De son côté, le SARS-CoV‑1, apparu en 2002 et responsable du SRAS (Syndrome respiratoire aigu sévère), avait une contagiosité comparable à celle du SARS-CoV‑2 au début de la pandémie, et des modes de transmission similaires. Pourtant, ce virus létal dans près de 10 % des cas a été stoppé en seulement quelques mois, alors que son cousin plus récent est devenu incontrôlable… Parce que les porteurs du SARS-CoV‑1 n’étaient contagieux que lorsqu’ils étaient symptomatiques. Il était donc facile de mettre en place des quarantaines efficaces. Le SARS-CoV‑2 peut quant à lui être transmis par des personnes ne présentant aucun symptôme, ce qui le rend beaucoup plus difficile à arrêter. La contagiosité des asymptomatiques constitue donc elle aussi un facteur de dangerosité. Elle explique d’ailleurs en partie la propagation du VIH, dont les porteurs peuvent être contaminants pendant une dizaine d’années avant de développer des symptômes.
Au-delà des décès
Pour finir, évaluer la dangerosité d’un virus nécessite de considérer l’ensemble de ses conséquences qui, comme l’a bien montré la pandémie de Covid-19, ne se limitent pas à la mortalité. Les hospitalisations, susceptibles de saturer un système de santé, et les séquelles à long terme, qui ont des implications sanitaires mais aussi sociales et économiques, peuvent également être importantes. C’était le cas avec la variole, qui provoquait des cicatrices, notamment sur le visage, mais pouvait aussi rendre aveugle. La poliomyélite, presque disparue grâce à la vaccination mais qui circule encore au Pakistan et en Afghanistan, peut quant à elle provoquer des paralysies permanentes19. Et la fièvre de Lassa, endémique en Afrique de l’Ouest, cause des surdités et des myocardites20.

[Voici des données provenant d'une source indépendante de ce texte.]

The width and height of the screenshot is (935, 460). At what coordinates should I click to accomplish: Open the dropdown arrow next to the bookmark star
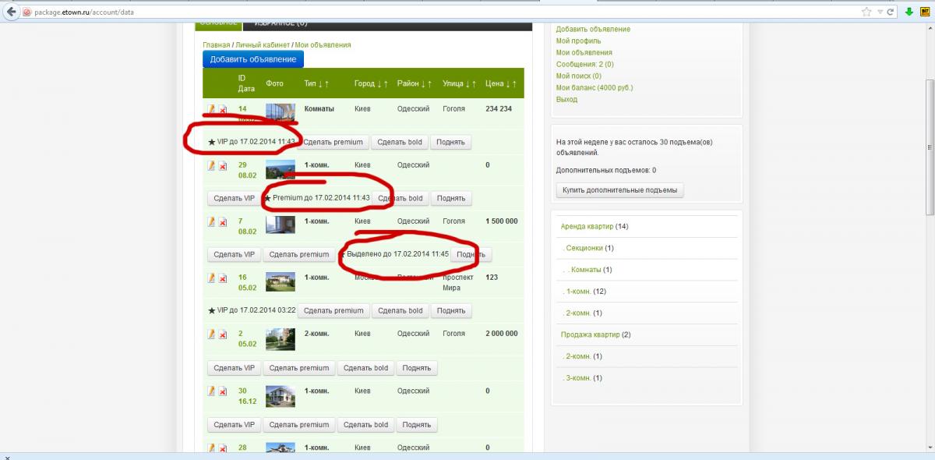pyautogui.click(x=880, y=12)
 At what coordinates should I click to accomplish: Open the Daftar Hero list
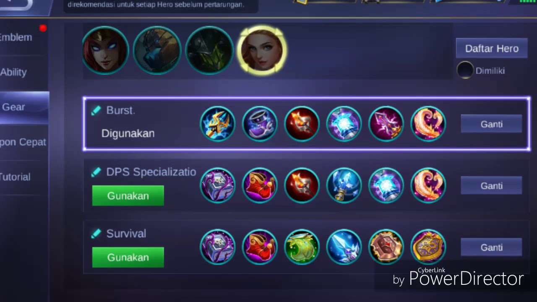click(x=492, y=49)
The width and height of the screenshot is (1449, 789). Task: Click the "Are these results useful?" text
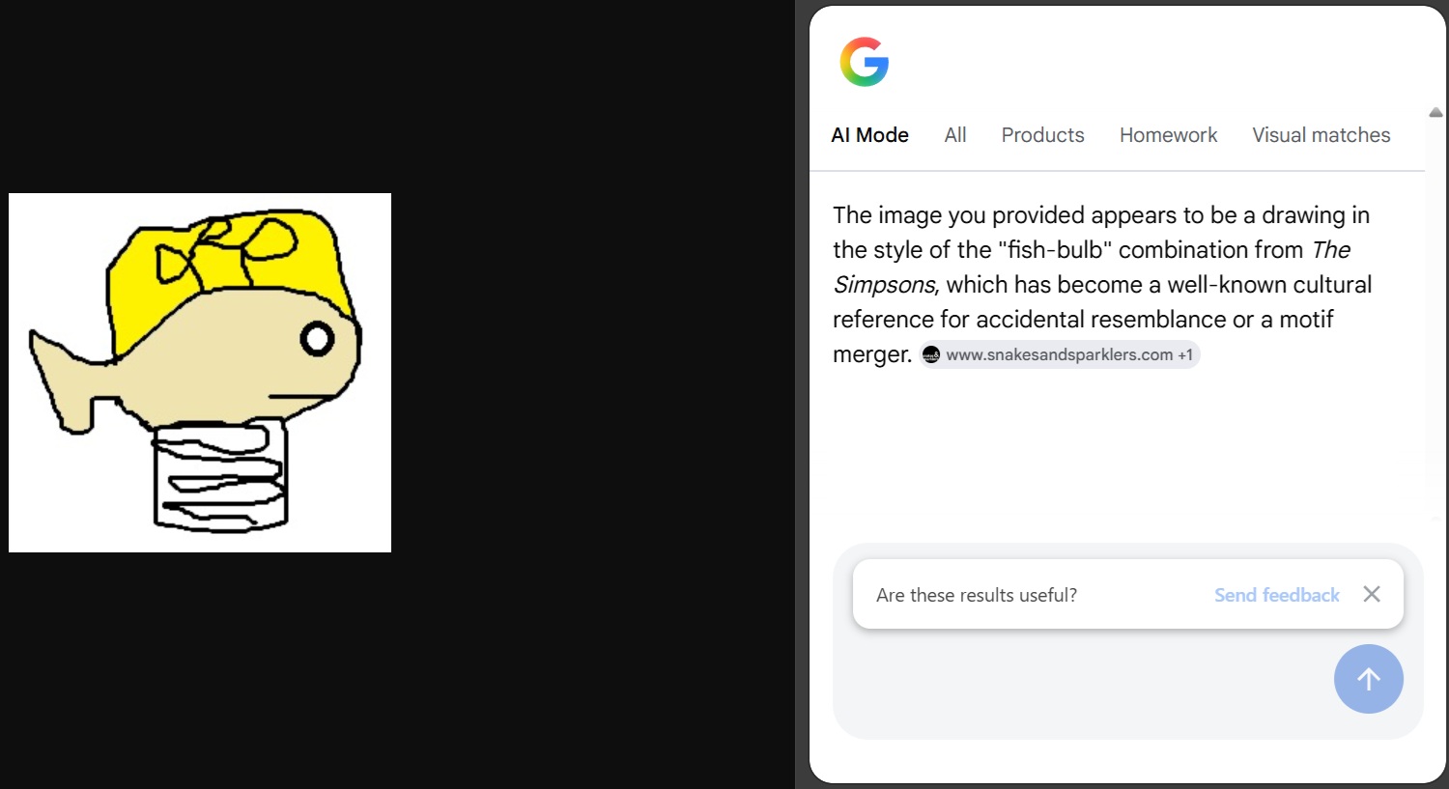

La liste des virus dont les conséquences persistent dans le temps est longue : on pourrait y ajouter ceux qui favorisent le développement de cancers, comme les papillomavirus ou les virus des hépatites B et C21, ceux susceptibles d’entraîner des symptômes plus lourds lorsqu’ils se réactivent après l’infection d’origine (comme le virus de la varicelle, également responsable du zona) ou ceux qui, initialement perçus comme plutôt inoffensifs, semblent en fait liés à des maladies graves. L’exemple le plus récent étant le virus d’Epstein-Barr, un herpès présent chez 90 % de la population, qui est manifestement associé au développement de la sclérose en plaques22.
Une fois tous ces éléments pris en compte, il parait illusoire d’identifier LE virus le plus dangereux. Mais les avoir en tête permet de savoir quels virus surveiller de près et de s’interroger sur les moyens de rendre chacun d’entre eux le moins dangereux possible, notamment en abolissant les inégalités d’accès aux traitements et aux outils de prévention qui fracturent encore le monde. Cette réflexion doit évidemment être élargie aux agents infectieux non viraux : bactéries, champignons et autres parasites, comme les Plasmodium responsables du paludisme. L’approche One Health, une seule santé, rappelle également que les humains font partie d’écosystèmes et que les questions sanitaires doivent être pensées à l’échelle de l’environnement23.